▶ **Records excerpted from a collection**
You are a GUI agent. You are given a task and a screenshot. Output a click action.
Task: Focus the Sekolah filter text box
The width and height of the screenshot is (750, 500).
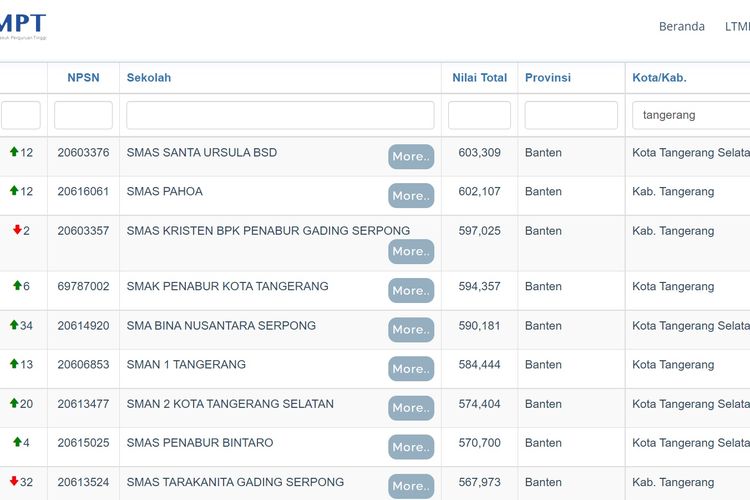[280, 115]
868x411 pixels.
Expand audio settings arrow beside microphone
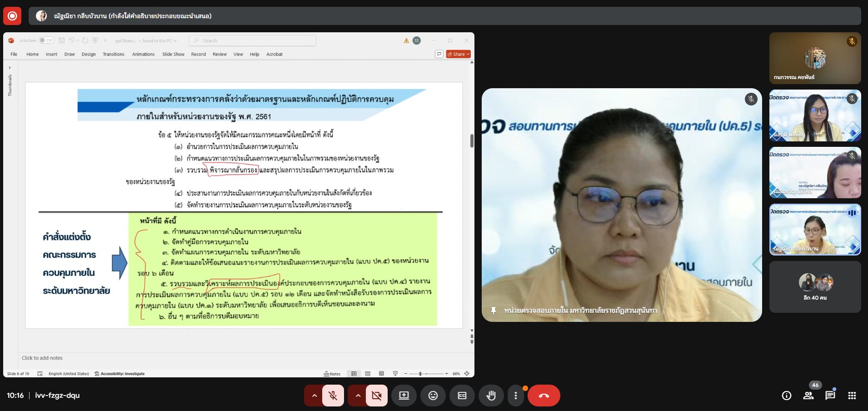pos(314,396)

▶ **WHAT YOU NEED TO DO**
The entries above need to be transcribed word for word, and the pictures stay out.

▶ **PROBLEM SOLUTION**
You are a GUI agent. You are given a task and a screenshot. Output a click action.
Task: Focus the Sekolah filter text box
The width and height of the screenshot is (750, 500).
[280, 115]
868x411 pixels.
Expand audio settings arrow beside microphone
pos(314,396)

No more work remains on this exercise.